[Text passage]
# Pilot to TSA: 'No Groping Me and No Naked Photos'



## Bob Hubbard (Oct 17, 2010)

Interesting read.

http://www.lewrockwell.com/orig11/roberts-m1.1.1.html


----------



## jks9199 (Oct 17, 2010)

Maybe it's just me... but it seems to me that, should an airline PILOT want to do a lot of damage, they don't need to take anything on board the airplane.  After all, they're on the business side of that locked cockpit door, and the plane is going to go where and do what they tell it to.  Seems like we've seen a scenario kind of like that somewhere previously...


----------



## Sukerkin (Oct 17, 2010)

Like I ever say (and usually get scolded by one or two members for it because no non-American is ever allowed to say anything bad about America) ... 

... you chaps are not as free as you think you are.  Telling you that you live in the "Land of the Free" becomes ever more a self-evident joke as time goes by.

I don't know whether it is too late to take your country back - I would guess it is without a violent upset for which no-one has the stomach these days (that being because the methods set in place to make such civil war unnecessary have been circumvented).

[Provided material]

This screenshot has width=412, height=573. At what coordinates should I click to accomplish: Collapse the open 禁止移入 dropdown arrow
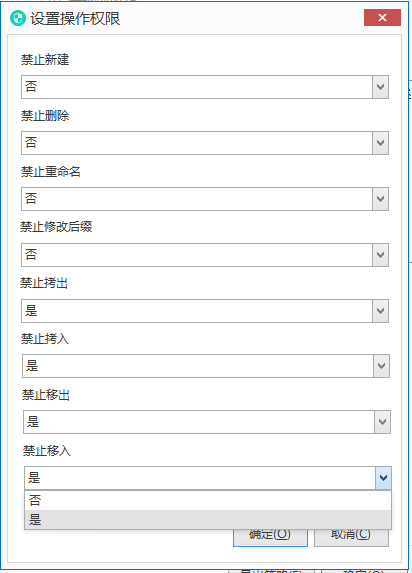(383, 478)
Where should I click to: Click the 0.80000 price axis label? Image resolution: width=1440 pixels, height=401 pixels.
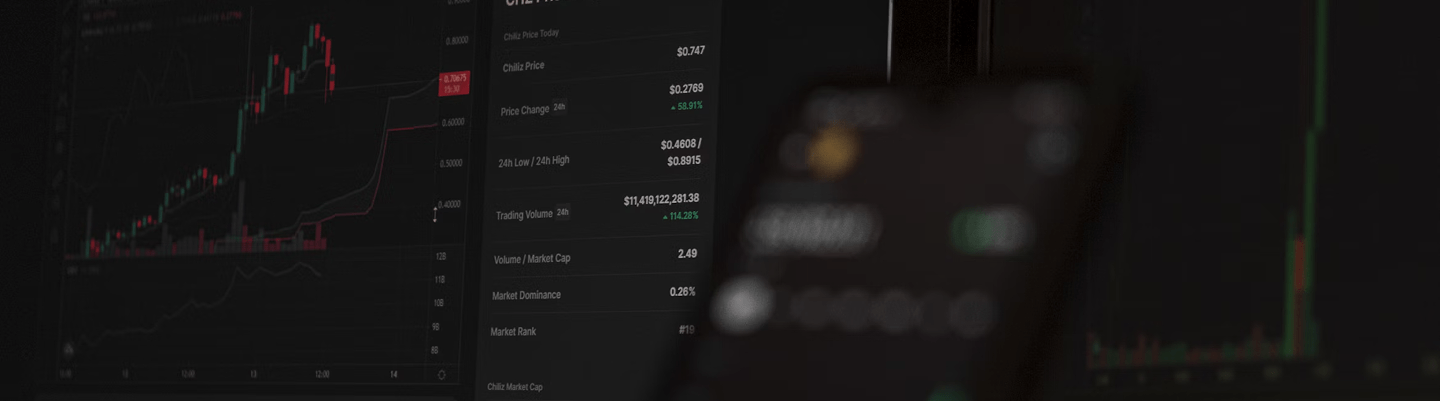455,41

[Directions] Please name every user who posted in the forum thread about the pilot and the TSA.

[Solution for this problem] Bob Hubbard, jks9199, Sukerkin